The political alliance of BRICS nations has become a distinct global brand in its own right; research conducted by Brand South Africa – a marketing agency of the government of South Africa – shows.
“In an ironic twist of geopolitical fate in the 21st century, the five developing nations of BRICS have become advocates of free global trade and of globalisation, promoters of protection for the environment in light of global climate challenges and a force that advances the cause of an integrated, international, multipolar international order,” said Dr Petrus de Kock, Brand South Africa General Manager for Research.
In a research report released this week and entitled, The BRICS Brand: from economic concept to institution of global governance, Brand South Africa examined whether the BRICS alliance could be approached or analysed as an emerging institution of global governance and therefore a brand in its own right.
The research explored how the increased formalisation of intra- and inter-BRICS interactions, the establishment of institutions such as the BRICS New Development Bank and increased interaction on platforms such as the Business Council and Think Tank structures also lead to the development of the BRICS collective image.
Since inception and leading up to the 2018 BRICS Summit, the BRICS Research Group found that there have been more than 160 formal meetings between members and 60 documents that were implemented through working groups and coordination mechanisms.
Furthermore, between 2009 and 2017 BRICS nations have made a total of 406 commitments and implemented 70% of Summit decisions.
Dr de Kock explained that the results were surprising.
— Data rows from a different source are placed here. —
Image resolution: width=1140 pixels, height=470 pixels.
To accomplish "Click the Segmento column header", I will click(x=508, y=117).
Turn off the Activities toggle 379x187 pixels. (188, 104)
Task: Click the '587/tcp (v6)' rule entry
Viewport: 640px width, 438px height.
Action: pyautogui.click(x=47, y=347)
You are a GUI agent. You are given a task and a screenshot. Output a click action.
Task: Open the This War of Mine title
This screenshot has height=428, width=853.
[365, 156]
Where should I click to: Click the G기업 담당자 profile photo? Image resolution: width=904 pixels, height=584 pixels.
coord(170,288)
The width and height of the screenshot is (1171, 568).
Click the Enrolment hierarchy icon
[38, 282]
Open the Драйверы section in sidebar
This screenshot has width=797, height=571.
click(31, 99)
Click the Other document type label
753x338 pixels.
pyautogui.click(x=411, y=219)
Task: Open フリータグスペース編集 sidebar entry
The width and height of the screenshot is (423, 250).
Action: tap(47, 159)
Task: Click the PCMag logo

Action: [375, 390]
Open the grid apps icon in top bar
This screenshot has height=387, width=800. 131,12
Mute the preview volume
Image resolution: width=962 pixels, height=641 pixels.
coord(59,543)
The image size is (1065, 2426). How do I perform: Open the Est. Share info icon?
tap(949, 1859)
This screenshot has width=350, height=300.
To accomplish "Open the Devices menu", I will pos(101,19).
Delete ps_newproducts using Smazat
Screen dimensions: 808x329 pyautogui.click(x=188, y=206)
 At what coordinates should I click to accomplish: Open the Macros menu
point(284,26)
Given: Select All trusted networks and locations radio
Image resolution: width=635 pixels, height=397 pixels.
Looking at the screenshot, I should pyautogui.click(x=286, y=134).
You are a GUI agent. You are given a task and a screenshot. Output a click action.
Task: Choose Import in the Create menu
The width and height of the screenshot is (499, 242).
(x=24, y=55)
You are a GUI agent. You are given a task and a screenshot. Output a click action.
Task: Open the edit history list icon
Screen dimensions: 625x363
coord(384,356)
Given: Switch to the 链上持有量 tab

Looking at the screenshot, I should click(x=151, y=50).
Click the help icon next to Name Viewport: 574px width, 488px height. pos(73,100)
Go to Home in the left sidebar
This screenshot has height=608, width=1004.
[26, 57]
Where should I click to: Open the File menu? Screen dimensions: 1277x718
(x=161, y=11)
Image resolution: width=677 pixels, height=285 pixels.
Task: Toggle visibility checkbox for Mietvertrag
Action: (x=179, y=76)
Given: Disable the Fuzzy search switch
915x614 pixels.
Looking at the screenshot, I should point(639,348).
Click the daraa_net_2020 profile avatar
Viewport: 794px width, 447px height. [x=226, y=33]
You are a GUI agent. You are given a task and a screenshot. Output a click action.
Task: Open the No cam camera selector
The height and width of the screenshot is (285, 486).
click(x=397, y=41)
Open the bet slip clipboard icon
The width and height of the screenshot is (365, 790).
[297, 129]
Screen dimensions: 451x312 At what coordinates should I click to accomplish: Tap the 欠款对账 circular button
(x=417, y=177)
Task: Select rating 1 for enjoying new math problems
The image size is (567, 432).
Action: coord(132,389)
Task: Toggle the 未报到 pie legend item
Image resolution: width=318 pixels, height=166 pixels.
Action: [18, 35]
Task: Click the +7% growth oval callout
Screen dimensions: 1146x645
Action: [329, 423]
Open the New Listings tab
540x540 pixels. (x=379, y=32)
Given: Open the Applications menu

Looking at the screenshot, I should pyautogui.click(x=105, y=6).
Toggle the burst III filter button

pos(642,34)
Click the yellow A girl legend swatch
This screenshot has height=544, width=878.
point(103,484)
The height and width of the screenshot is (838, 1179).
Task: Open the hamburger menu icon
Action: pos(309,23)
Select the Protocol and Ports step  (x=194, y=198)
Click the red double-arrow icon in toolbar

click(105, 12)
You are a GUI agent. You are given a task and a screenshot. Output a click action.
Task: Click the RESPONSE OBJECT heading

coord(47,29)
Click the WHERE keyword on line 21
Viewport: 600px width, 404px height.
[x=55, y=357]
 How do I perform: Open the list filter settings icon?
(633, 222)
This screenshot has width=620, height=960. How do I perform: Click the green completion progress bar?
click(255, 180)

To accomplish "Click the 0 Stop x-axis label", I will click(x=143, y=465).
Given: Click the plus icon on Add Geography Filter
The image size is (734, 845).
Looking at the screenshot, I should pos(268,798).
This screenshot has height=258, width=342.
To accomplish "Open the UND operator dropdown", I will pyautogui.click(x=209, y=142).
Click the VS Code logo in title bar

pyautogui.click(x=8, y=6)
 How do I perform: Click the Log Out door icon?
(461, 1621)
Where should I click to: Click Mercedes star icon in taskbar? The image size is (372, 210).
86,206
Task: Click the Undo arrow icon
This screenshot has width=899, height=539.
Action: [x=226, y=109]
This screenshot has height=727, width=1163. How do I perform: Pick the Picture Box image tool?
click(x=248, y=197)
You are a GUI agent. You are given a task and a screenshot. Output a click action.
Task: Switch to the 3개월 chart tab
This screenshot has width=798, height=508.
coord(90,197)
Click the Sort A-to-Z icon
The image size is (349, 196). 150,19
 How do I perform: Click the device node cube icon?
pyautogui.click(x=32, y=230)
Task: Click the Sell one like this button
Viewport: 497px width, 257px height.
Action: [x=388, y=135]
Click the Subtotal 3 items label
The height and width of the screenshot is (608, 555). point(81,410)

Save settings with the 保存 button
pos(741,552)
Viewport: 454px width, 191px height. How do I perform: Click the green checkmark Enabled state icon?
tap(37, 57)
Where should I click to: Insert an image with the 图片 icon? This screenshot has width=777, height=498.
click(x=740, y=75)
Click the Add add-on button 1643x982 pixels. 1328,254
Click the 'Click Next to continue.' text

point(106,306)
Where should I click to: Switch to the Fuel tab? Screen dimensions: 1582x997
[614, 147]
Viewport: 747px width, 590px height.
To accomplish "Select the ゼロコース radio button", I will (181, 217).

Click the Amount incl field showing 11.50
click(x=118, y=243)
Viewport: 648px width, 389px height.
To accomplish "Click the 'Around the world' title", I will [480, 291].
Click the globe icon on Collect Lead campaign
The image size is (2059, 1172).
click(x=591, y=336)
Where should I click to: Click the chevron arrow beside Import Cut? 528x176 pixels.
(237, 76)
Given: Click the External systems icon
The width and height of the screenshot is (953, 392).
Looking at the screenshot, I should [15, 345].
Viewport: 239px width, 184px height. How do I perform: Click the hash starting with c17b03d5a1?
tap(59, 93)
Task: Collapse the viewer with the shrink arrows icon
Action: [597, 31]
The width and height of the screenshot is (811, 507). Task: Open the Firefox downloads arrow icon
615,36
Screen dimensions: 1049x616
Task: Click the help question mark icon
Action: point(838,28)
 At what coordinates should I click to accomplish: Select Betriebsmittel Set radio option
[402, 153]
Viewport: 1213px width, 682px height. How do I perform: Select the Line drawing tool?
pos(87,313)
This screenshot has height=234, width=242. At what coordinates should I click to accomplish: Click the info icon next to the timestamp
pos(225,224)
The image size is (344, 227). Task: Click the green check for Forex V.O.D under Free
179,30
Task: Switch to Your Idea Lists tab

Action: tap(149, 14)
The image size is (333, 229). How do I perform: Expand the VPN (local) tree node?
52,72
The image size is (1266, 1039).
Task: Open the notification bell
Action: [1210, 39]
He said the research had disproved what sceptics argued, that due to the diverse nature of the member states’ internal composition, and geopolitical and economic policy objectives, the organisation would find it hard to cohere and develop.
The research has shown that the geographic and internal diversity of the member states are actually an asset that has served to strengthen cooperation while simultaneously increasing the soft power impact of the member states.
“The development of the BRICS brand takes place in a post-Global Financial Crisis world characterised by growing protectionism, trade wars and turbulent political change. The developments in the global economy and geopolitical environments play a major role in driving the search for strengthened, deepened and institutionalised BRICS interactions. BRICS nations have been bucking these global trends of anti-globalisation and counter-integrationist discourses and as a result, have anchored their own economies through the BRICS partnerships,” said Dr de Kock.
The research report captured findings related to three specific aspects of the BRICS brand:
• The emergence of the BRICS as an institution in the global governance arena;
• How the institutionalisation of the BRICS contributes to the development of the BRICS brand; and
• How the BRICS brand presents a unique case of compound soft power or the multilateralisation of soft power?
“The BRICS countries connect 42% of the world’s population and are establishing new institutions and hosting conversations to create a world where bricks are there to build bridges of mutual understanding, and not create walls of division, conflict, exploitation, nationalism, prejudice and exclusion,” concluded Dr de Kock.